Virginia’s Vaginal Dryness
Virginia went to her doctor for vaginal dryness and was told that she was getting older and she should expect things to dry up! She was 48! Never, I said. Women do not have to live this way! For this lady, who was also experiencing clitoral and labial dryness, and was anxious to resume her sex life with her husband, I recommended she try a personal moisturizer in the form of an ovule inserted into the vagina and then add either a cream or gel for her clitoris and labia. Here are some natural choices:
- RepaGyn® (ovule formulation; contains hyaluronic acid for tissue repair and moisturization)
- Gynatrof® (gel formulation; contains hyaluronic acid for tissue repair and moisturization)

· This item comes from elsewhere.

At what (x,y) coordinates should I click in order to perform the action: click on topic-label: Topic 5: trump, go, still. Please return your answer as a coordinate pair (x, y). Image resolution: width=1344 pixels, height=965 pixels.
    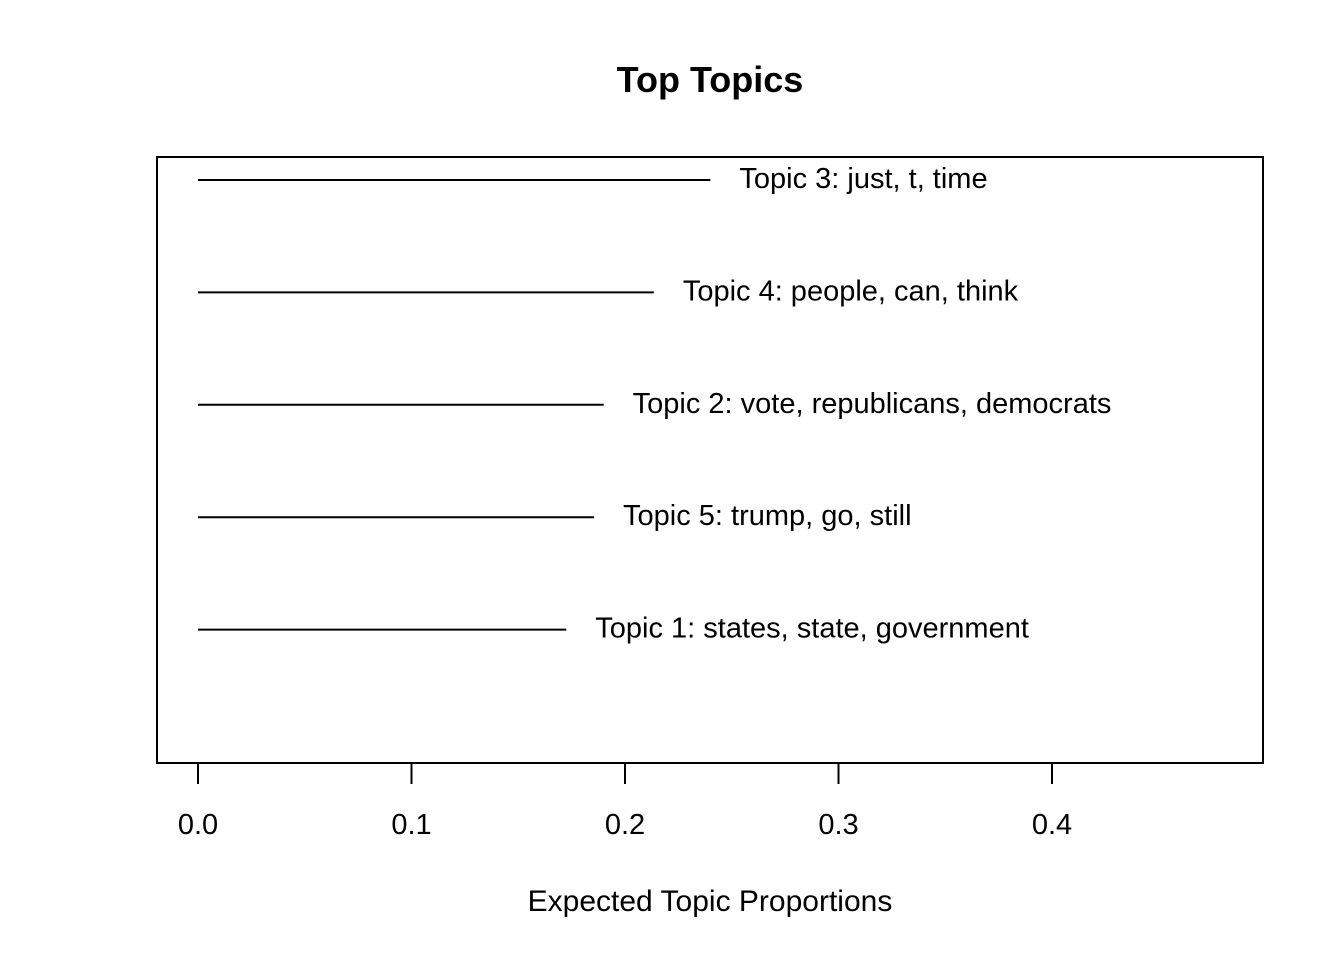
    Looking at the image, I should click on (768, 516).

- Joy Gel (gel formulation; contains yam, a natural source of estrogen and coconut oil to keep tissues youthful)
- DrUAqua (cream formulation; contains Vitamin E for youthful tissues and Tea Tree Oil for a nice scent)

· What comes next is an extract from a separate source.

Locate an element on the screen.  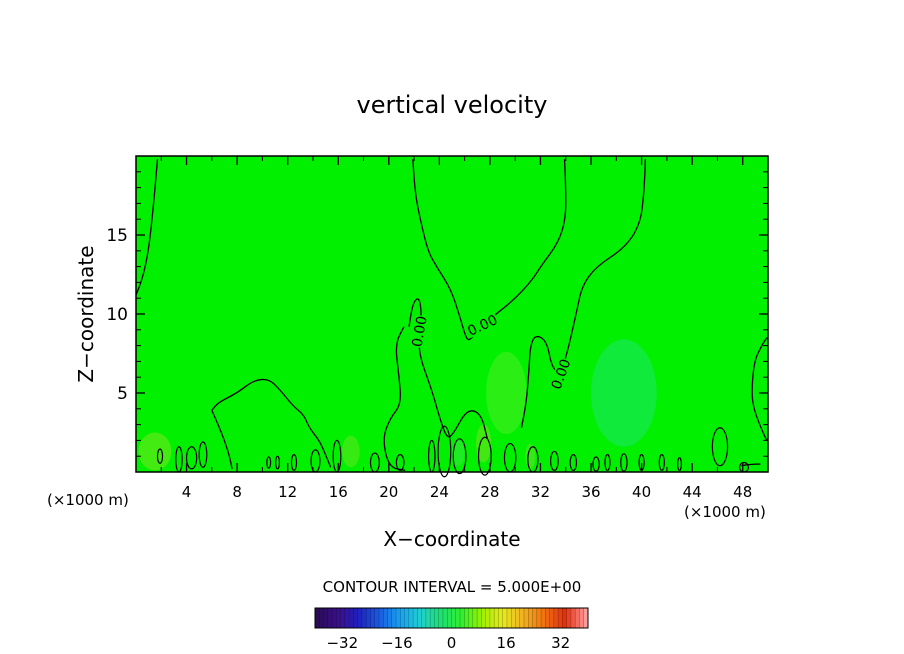
x-tick-label: 20 is located at coordinates (388, 492).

I suggested that she refrain from penetrative sex for two weeks to allow time for the personal moisturizer to begin to work at repairing the dry and thin vaginal tissues. That said, kissing, touching, fondling, and having fun otherwise would be fine and may help to naturally increase lubrication. Optimization of the personal moisturizer would take two months but relief could begin to occur very quickly (within days or weeks for some).
Abbey’s Vaginal Atrophy
Abbey emailed me because she was not able to have sex at all; penetration alone was so painful. Her new boyfriend could not get past her introitus (vaginal opening) and she also noted that she had thin, watery discharge and was getting recurrent urinary tract infections. Her labia was also quite dry which was cause for distress. I suggested that she see her family doctor or a Gynaecologist because she would need to have an internal examination. She had all the symptoms of vaginal atrophy, a condition associated with decreased estrogen receptors in the vagina. This is a common condition at midlife and for women who are on the pill or breastfeeding.

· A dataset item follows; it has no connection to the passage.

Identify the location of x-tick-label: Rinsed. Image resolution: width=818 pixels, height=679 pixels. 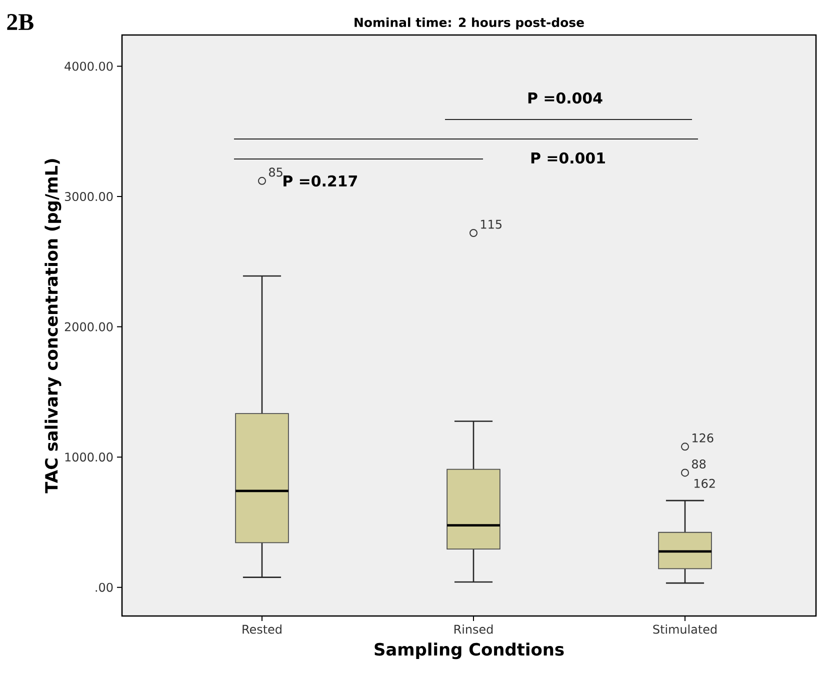
(474, 629).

Vaginal atrophy may occur if vaginal dryness is not properly managed or treated. The treatment for vaginal atrophy is low dose localized estrogen (available as a tablet, cream or a ring) inserted into the vagina, and remains in place for 3 months, delivering steady low doses of estrogen. This is not the same as the systemic estrogen that is used for menopausal symptoms like hot flashes and night sweats. What would likely be beneficial would be what is known as the “three-pronged” approach which consists of:
- Low dose localized estrogen therapy (LET) twice weekly
- Personal moisturizer (like RepaGyn® for tissue healing and moisturization/lubrication) on opposite days of LET
- Vaginal dilators
Once Abby’s vaginal and labial tissues were more moist and supple, she could begin to use vaginal dilators to open her introitus which will ease penile penetration.
Following these simple recommendations will surely get women like Abbey and Virginia back to the bedroom so they can start the New Year off with a bang!